Pancreatic Cancer (PC) has a low 5-year survival rate of 12%1, which can be attributed to its’ rapid metastatic spread and resistance to standard-of-care chemotherapy. Therefore, there is an urgent need to identify novel candidates that become de-regulated during PC progression and metastasis and can be co-targeted with standard-of-care therapies to improve patient survival.

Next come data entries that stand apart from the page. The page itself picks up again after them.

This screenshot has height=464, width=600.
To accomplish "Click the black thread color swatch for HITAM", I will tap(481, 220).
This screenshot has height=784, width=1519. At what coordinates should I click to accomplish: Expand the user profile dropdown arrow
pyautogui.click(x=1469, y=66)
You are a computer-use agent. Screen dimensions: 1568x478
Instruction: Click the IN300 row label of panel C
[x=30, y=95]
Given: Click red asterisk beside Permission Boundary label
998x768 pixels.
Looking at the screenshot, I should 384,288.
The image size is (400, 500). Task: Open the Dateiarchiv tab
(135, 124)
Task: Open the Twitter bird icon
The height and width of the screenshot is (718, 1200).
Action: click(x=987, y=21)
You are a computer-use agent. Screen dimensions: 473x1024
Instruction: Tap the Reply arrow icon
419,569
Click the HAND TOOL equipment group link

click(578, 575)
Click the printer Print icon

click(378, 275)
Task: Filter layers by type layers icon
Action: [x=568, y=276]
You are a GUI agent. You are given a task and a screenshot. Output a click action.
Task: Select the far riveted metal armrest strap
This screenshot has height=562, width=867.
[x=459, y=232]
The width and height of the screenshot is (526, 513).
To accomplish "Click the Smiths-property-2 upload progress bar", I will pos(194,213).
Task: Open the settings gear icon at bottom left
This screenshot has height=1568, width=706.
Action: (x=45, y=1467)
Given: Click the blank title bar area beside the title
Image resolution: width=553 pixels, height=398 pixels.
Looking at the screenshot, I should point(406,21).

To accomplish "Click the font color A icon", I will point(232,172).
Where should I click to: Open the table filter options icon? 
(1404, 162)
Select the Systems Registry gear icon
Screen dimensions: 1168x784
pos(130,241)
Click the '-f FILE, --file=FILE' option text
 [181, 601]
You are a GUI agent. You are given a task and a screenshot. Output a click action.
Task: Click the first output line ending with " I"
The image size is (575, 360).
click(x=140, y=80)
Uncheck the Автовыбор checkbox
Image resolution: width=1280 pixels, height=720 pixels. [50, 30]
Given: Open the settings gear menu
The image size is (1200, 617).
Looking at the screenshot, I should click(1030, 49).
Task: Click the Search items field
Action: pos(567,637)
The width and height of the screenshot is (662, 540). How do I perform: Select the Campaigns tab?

We aim to use innovative Translating-Ribosome-Affinity-Purification followed by RNA-sequencing (TRAP-seq) to enrich for mRNAs, which are actively being translated in metastatic PC and may therefore represent valid ‘druggable’ targets.
Our genetically engineered mouse models closely mimic the mutational landscape, histopathology and progression of human PC. Both models are driven by an initiating KrasG12D mutation and either loss of p53(p53 flox mouse; poorly metastatic) or a gain-of-function mutation in p53 (p53R172H; KPC mouse; highly metastatic)2. These were crossed to the Cre-inducible Rpl10a-GFP mouse to activate expression of the GFP-tagged ribosomal protein Rpl10a specifically in PC cells, which was then immunoprecipitated with associated translating mRNAs for downstream RNA-seq.
We isolated primary tumours from end-stage mice of both models, as well as matched KPC metastases. All cancer cells retain Rpl10a-GFP expression, with polysome profiling confirming that (i) GFP is incorporated onto the 60s ribosomal subunit and that (ii) subsequent GFP-tagged polysomes exhibit active translation. We also verified the genomic presence of the KrasG12D mutation and either loss of p53 or the gain-of-function mutation p53R172H. TRAP of all samples resulted in high-quality mRNA transcripts that have been sequenced along with total mRNA. This multi-omics approach allowed us to comparatively assess the transcriptome and translatome of metastatic PC and pinpoint molecular pathways that may drive metastasis. Validation of deregulated candidate targets in our libraries of murine and human PC samples is currently ongoing and will be followed by functional assessment using our established in vitro and in vivo PC models. This will allow us toidentify novel candidates to target PC progression and metastasis in conjunction with standard-of-care therapies in a pre-clinical setting.